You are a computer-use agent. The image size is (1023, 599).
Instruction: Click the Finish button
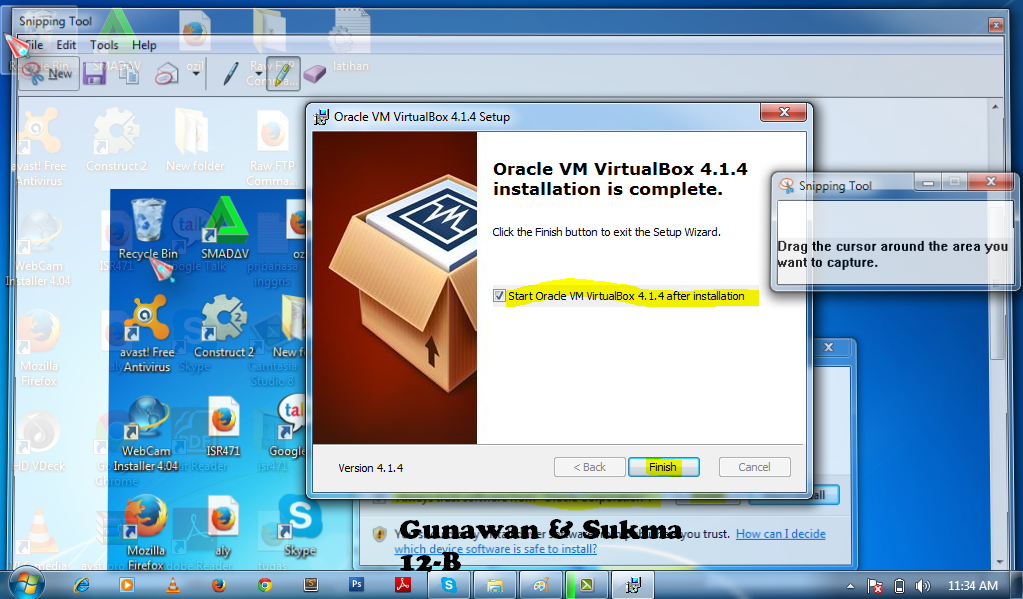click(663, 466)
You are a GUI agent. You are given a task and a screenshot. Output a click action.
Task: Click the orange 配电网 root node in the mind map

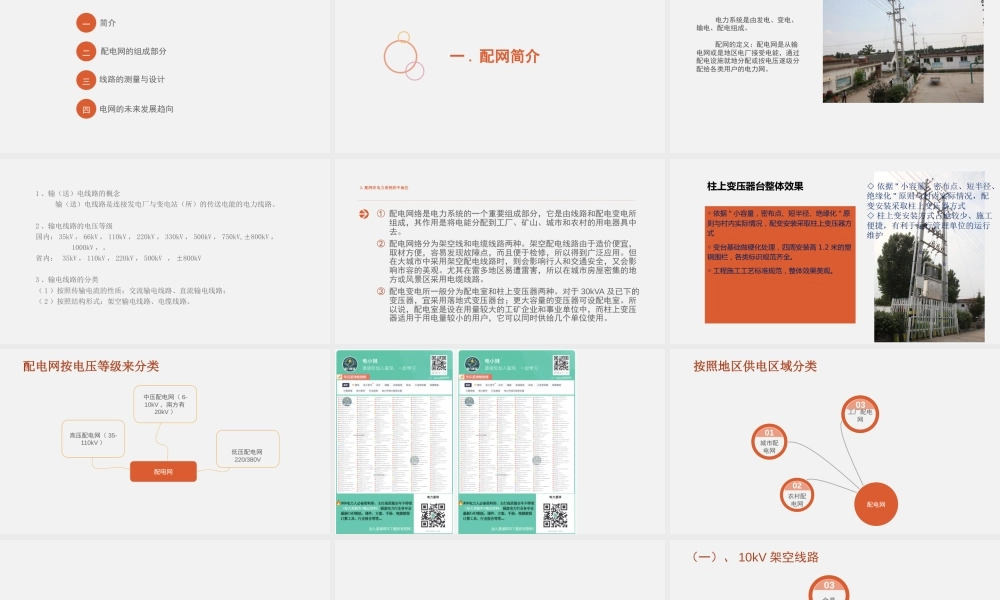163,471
━━━━━━
Problem description: Skip every picture and transcribe the data above exactly.

Solution to the exercise:
You are a computer-use agent. The image size is (1023, 599).
Instruction: Click the Finish button
click(663, 466)
You are a GUI agent. You are given a task and a screenshot. Output a click action.
Task: Click the orange 配电网 root node in the mind map

163,471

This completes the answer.